Stato di conservazione: priva della mensa, la protome di Ammone e l’arpia del lato destro lacunosi; piccola lacuna alla base della parasta del lato sinistro.
La piccola ara risulta pubblicata a livello epigrafico ben tre volte, dal Wilmans nel 1870 nel suo Exempla inscriptionum latinarum in usum praecipue academicum, in cui se ne dà la collocazione a Roma e si specifica che è stata descritta da Giovan Battista de Rossi e dal Lanciani, pubblicata una seconda volta nel 1873 nel Corpus Inscriptionum Latinarum , vol. VI al n. 9889 da Johann Heinrich Henzen, direttore dell'Istituto germanico di corrispondenza archeologica in Roma, con la provenienza da vigna Corsi del Pinto fra il cimitero di Callisto e la chiesa di San Sebastiano, ed infine dal Dessau nel 1906 in Inscriptiones Latinae Selectae.

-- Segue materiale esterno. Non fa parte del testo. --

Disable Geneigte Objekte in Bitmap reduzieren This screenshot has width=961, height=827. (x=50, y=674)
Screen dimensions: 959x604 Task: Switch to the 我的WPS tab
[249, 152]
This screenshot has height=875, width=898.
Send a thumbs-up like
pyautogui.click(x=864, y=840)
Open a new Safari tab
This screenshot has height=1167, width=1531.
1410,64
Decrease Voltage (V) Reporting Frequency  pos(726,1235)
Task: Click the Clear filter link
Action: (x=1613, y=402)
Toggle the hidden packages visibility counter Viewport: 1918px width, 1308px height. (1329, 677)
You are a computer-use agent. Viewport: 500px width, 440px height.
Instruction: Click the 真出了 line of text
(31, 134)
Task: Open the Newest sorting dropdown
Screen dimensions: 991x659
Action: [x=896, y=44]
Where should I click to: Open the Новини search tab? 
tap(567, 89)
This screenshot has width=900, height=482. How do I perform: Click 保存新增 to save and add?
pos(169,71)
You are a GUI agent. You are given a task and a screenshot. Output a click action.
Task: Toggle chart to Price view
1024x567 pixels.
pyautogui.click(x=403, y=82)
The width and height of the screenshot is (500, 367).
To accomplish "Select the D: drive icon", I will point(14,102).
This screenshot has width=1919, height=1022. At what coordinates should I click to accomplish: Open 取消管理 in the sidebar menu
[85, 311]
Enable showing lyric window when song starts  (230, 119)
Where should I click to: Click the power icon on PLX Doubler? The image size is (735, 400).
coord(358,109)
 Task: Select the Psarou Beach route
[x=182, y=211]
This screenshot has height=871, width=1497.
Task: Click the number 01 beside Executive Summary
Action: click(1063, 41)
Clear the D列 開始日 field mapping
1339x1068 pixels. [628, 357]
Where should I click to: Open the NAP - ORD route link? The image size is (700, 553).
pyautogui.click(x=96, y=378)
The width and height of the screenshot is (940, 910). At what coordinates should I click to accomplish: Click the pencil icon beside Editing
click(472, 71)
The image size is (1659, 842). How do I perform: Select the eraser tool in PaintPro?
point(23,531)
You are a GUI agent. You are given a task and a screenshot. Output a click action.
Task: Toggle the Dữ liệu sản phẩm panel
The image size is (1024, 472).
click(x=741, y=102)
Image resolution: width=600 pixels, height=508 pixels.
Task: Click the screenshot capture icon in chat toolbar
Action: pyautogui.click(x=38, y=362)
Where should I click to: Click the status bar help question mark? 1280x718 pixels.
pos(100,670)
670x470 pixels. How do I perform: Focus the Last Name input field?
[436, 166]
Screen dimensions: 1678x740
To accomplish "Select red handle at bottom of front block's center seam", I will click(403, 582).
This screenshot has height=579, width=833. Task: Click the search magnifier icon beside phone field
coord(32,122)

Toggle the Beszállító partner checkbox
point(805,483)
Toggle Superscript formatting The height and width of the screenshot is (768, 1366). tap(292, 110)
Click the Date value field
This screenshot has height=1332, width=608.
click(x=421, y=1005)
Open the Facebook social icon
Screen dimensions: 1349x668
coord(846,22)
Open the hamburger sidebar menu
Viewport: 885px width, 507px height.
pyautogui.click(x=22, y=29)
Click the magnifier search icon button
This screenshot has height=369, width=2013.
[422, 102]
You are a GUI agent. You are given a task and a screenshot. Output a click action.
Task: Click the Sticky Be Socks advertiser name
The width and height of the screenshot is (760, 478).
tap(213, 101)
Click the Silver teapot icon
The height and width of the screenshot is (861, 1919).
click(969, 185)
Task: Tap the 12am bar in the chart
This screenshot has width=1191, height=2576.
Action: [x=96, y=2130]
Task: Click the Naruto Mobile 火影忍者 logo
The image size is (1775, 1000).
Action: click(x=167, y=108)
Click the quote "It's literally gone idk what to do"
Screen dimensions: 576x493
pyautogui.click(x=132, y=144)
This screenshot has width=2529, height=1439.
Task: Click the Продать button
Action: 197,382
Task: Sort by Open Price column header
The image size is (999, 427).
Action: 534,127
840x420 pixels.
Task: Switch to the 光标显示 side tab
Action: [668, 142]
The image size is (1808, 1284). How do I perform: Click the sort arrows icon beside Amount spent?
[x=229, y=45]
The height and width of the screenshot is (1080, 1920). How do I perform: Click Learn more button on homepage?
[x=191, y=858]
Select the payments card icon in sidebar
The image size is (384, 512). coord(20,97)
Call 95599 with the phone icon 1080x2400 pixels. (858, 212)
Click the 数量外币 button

Si può quindi desumere che l’ara dopo il suo ritrovamento fosse giunta sul mercato antiquario dove è probabile sia stata acquisita dal Barone Blanc per essere successivamente utilizzata non tanto come monumento a sé stante ma come base per la statua di Artemide presentata al lotto precedente.
Non avendo immagini antiche non è dato sapere se lo spianamento della mensa dell’ara sia dovuto ad un suo cattivo stato di conservazione o invece per avere una superficie che corrispondesse quasi perfettamente alla base inferiore della statua di Artemide.